Bureaucratizing the trade

A discussion during ANZAC day in 2019 with some of the older diggers highlighted to me that several individuals from the 90s, who had contributed to developing the geek trade, left the second it was overly structured to a point where they could no longer innovate. We have a risk of focusing heavily on systems and processes in the Army to a point where they encumber the force. We’ve already seen this in the Information Systems Technician trade (ECN 661) within the reserves, where brilliant individuals are left behind because they’re lacking paperwork. I dare say the cumulative effect on this has resulted in our current challenges with cyber security, that could have been more readily adapted to had we not constrained ourselves so heavily.

Any future trade development must focus on the outcome over the process.

Creating a large, unwieldy and unnecessary force

In 2010, 11 individuals from lulzsec conducted multiple lines of operations against the United States and North American Corporations. Between 2014 and 2016, four individuals formed the core of the cyber caliphate and had six major cyber security events attributed to them (of note, their leader, Husain Junaid, was allocated as number 3 on the kill list). In 2018, a team of four individuals from the 8th Signal Regiment came 2nd out of ~30 teams of much larger sizes in the joint cyber skills challenge. Size does not count and in my own assessment is counter-productive to effective cyber security activities.
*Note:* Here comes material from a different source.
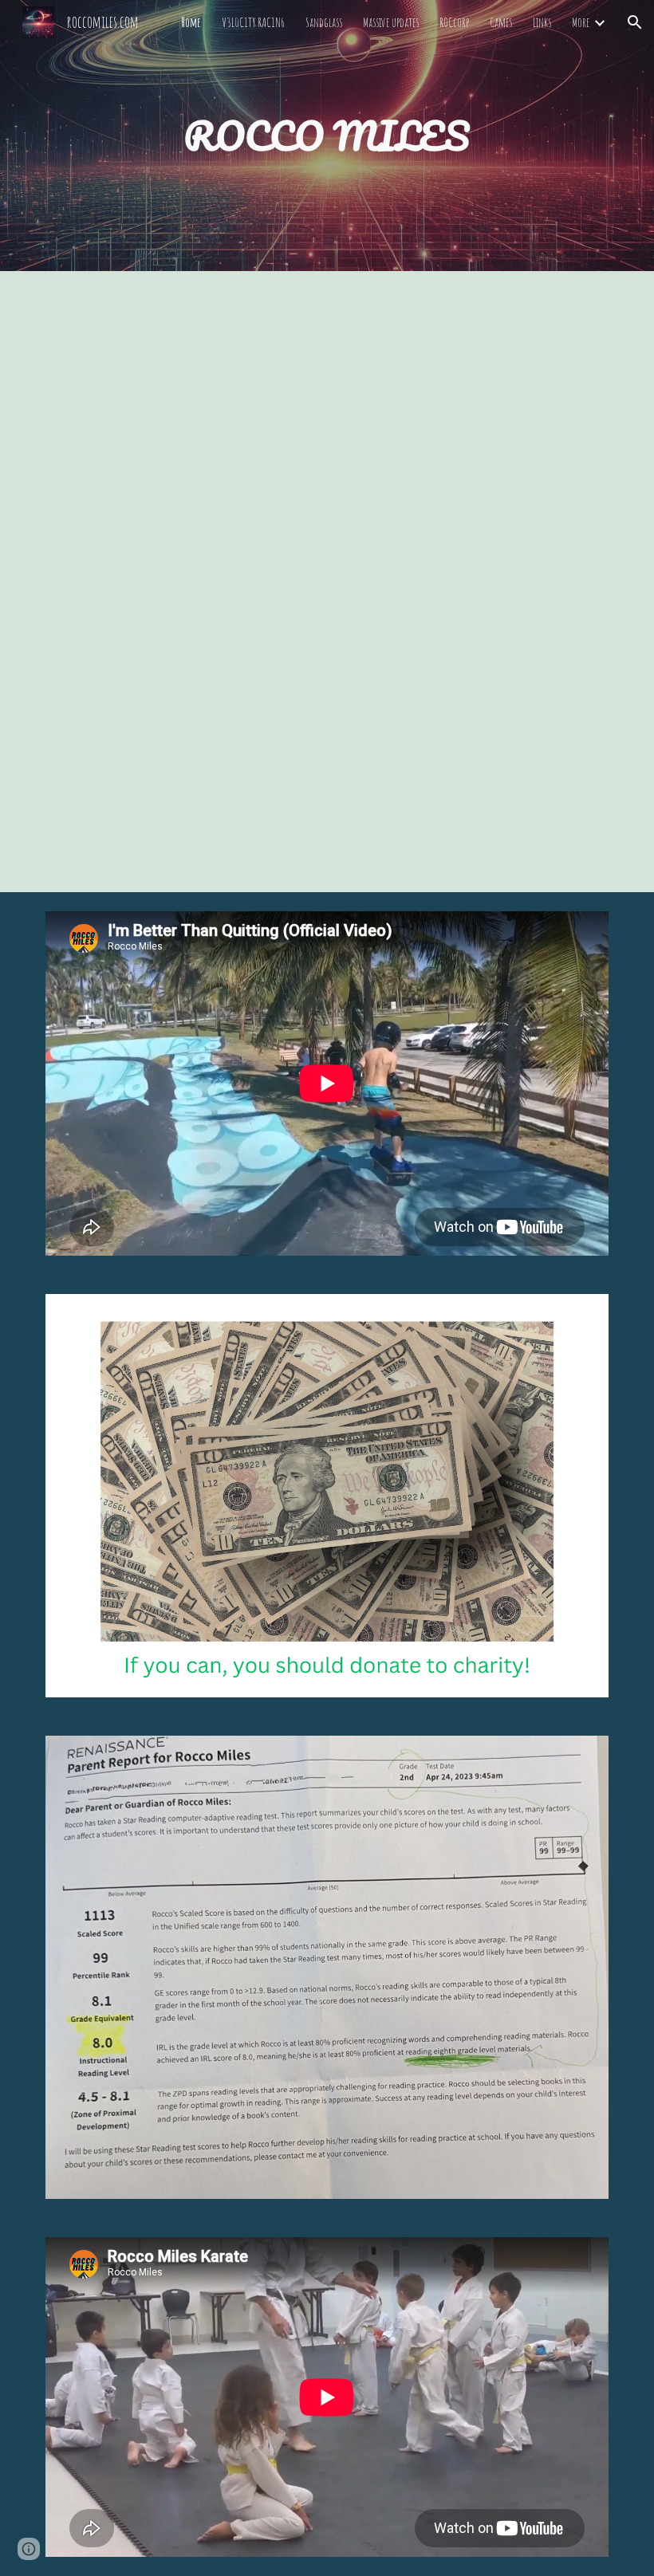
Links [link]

We have regrettably inherited the 'steroid capitalism' approach of growth often seen in San Francisco's startups, of forcibly growing organisations to unwieldy sizes with no explicit purpose but for the sake of growth. This is in stark contrast to other effective organisations throughout history, such as Room 40 during World War 1, FRUMEL during World War 2 and 547 signal troop whose size during the Vietnam conflict never exceeded 45.
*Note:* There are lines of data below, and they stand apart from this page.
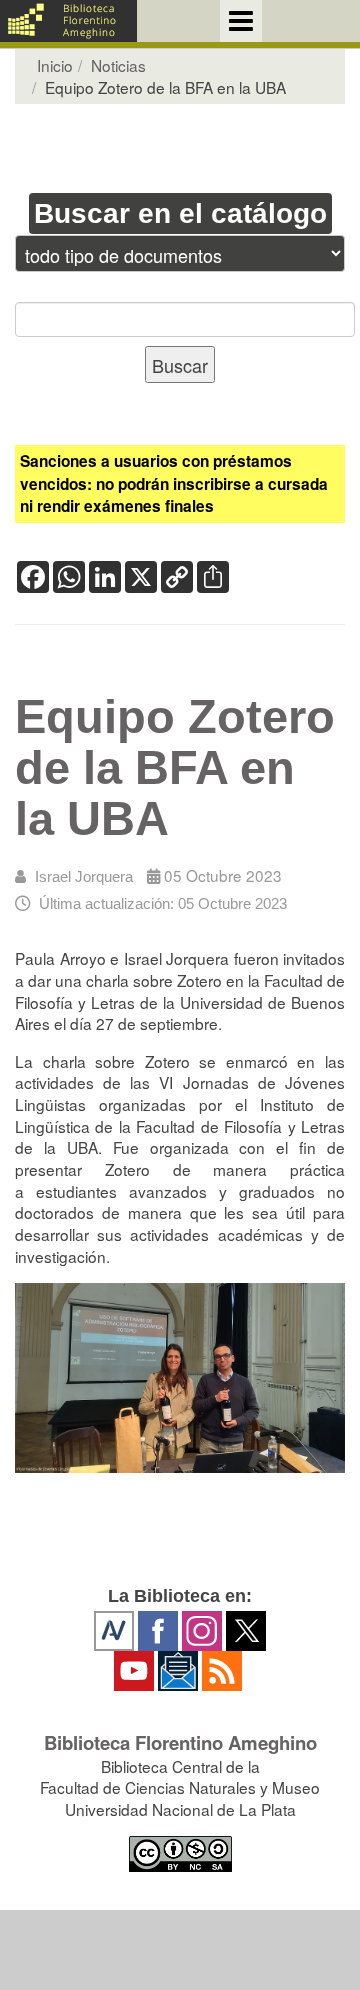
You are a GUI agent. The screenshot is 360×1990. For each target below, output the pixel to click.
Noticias (118, 65)
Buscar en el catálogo (180, 213)
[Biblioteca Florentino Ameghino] (68, 21)
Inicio (55, 65)
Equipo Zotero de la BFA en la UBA (175, 768)
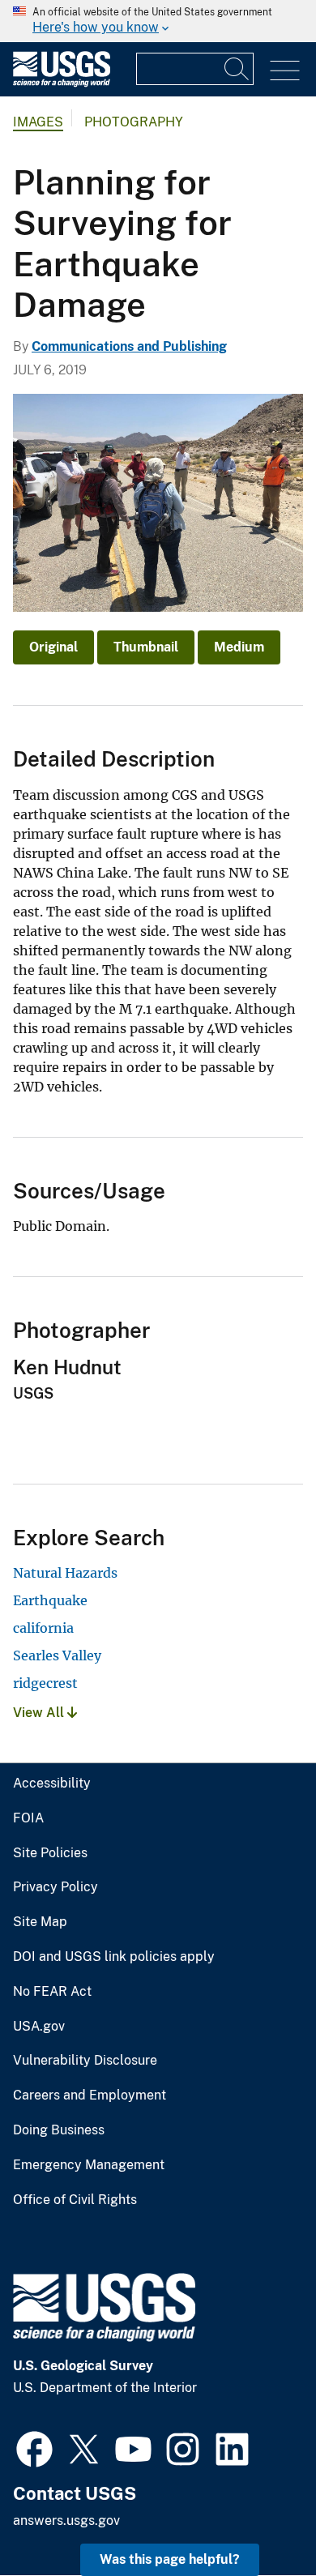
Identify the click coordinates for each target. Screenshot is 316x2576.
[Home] (61, 83)
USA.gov (39, 2026)
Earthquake (50, 1600)
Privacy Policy (55, 1887)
There does need to be a rationalisation of size relative to necessity; we do not need a big team, just an effective one.

Encumbering our personnel with technology or tools

Warren Buffet once said 'Beware of geeks bearing formulas' and I extend the same risk to over-engineering our solutions. We saw this occur with some over-engineering during the world wars, where inventors would come up with ideas that lacked utility or presented a greater risk (I always recommended Peter Brickhill's book The Dam Busters to introduce people to wartime engineering). I already foresee risks such as debt sustaining technologies we do not need, such as analytics software with excessive licensing, software platforms that cannot adopt to change without a substantial redevelopment (and cost to the Commonwealth) or service contracts that overpromise and under deliver because a private firm has decided to overconfidently sell their software.

Radical simplicity will be the key to overcoming complexity and this needs to come from the intellectual edge the Australian warfighter has always had. I would also encourage greater use of open source technologies, within reason.

A matter of culture

If nothing else can be taken away from this didactic, cultural attributes, barriers to entry, the attitude of the individual and mutually sustaining activities will deliver us an effective capability that will give us the advantage we require. However, as cyber is an enabler, it is important to note that this is only an advantage in support of our other activities, whether they be physical or social.